A exibição da dor como espectáculo a ver é a circunstância que torna especial o martírio como proto-performance da body-art. Claro está que, sobretudo no domínio do martírio cristão, o suportar da dor insere-se num domínio religioso e ritualístico que nem sempre é procurado pelos exemplos de body-art performance contemporâneos.

É a performance de um tipo de dor particular que reúne mártires e body-art performers, pois o tipo de experiências dolorosas que vivem e exibem são substancialmente diversas da dor comum: a posição de uma pessoa que é torturada, que está em situação de doença, ou de alguém que se encontra no gabinete de um dentista é, em muitos sentidos, diferente da daquele sujeito que experiencia a dor num contexto ritualístico ou artístico como no caso dos mártires/ performers. Dois aspectos demonstram as diferenças substanciais para tais tipos de dor: o primeiro prende-se com a duração da experiência dolorosa, o segundo com o controlo do sujeito que protagoniza esse sofrimento.

A dor é necessária, de modo prolongado e intensivo, em termos ritualísticos/artísticos. Tal facto prende-se com o propósito da dor - a aproximação do indivíduo de alguma força divinamente intuída, ou de algum propósito artístico superior. Só assim se opera a alteração de estados e a transformação do sujeito, a ascendência a uma presença diversa daquela que o indivíduo possui naturalmente, só assim se conclui a proposta estética156, enfim, a transformação.

É na experiência dolorosa, capaz de anular o indivíduo, conciliada com a persistência deste em aguentar tal dor de modo extremado, que se encontra a experiência ascética, mística, mágica. Gera grande atracção um indivíduo que se prepara tão afincadamente, como o mártir/ performer, para o suplício da dor. A sua atitude de perseverança, fruto de um grande trabalho de preparação, é absolutamente magnético. Estar perante um mártir/performer é estar perante um super-humano, que reage contranaturalmente àquilo que o afecta.

A ausência de dor é “a presença do mundo, a presença de dor é a ausência do mundo”, nas palavras de Scarry em Body in Pain, the making and unmaking of the world: o suplício doloroso destrói o mundo físico, a aspiração à dor total confere o caminho de acesso a novos mundos, não terrenos.

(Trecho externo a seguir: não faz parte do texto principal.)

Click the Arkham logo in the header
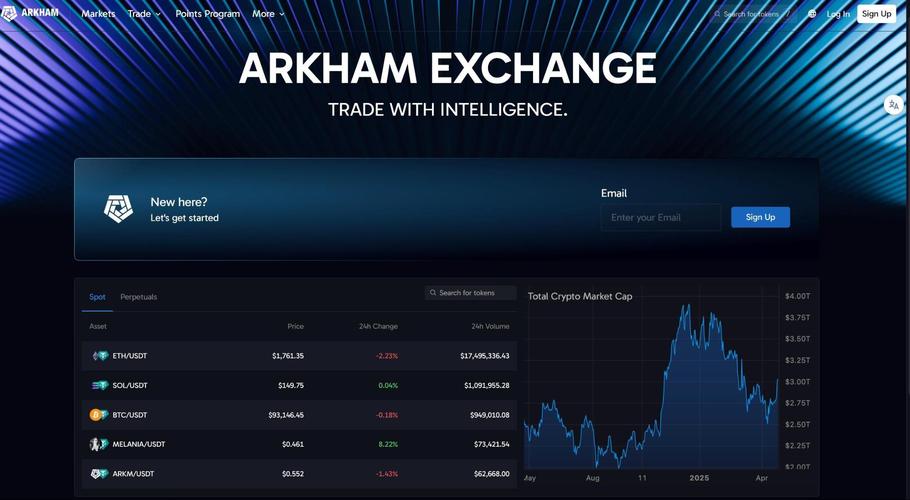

É na prática destes “novos mundos” que encontramos os mártires cristãos e os consequentes performers que dão a ver ao seu público o corpo em sofrimento, mais por recreação e por pretensão artística, do que por alguma missão espiritual. Abrigam-se sob o tema da religião e dos mártires que os inspiram para configurarem as suas performances como novos martírios, e os artistas que as concretizam como novos mártires, mártires por uma causa, a arte.

A tríade “ritual”, “performance” e “body-art” é constituída por termos que têm a capacidade de se reunir sob o evento do martírio cristão. Investir na ideia de martírio como proto-performance da body-art performance é participar na preservação da memória do martírio por via de um discurso que celebra o sofrimento nas suas formas mais extremas: o sofrimento sofrido ao serviço de uma ideia e / ou uma identidade comunal, o sofrimento concretizado e sofrido de bom grado ou, talvez com mais precisão, através da sublimação da vontade de um à vontade de outro; sofrimento que requer uma audiência e uma interpretação. Todas estas dinâmicas de relação dificilmente se apropriam do nosso bom-senso, é com dificuldade que retiramos o véu da ética, da moral e do decoro para recebermos em plenitude tal discurso. Contudo, ainda assim, o sofrimento é, de facto, na presente investigação, o espectáculo a ver.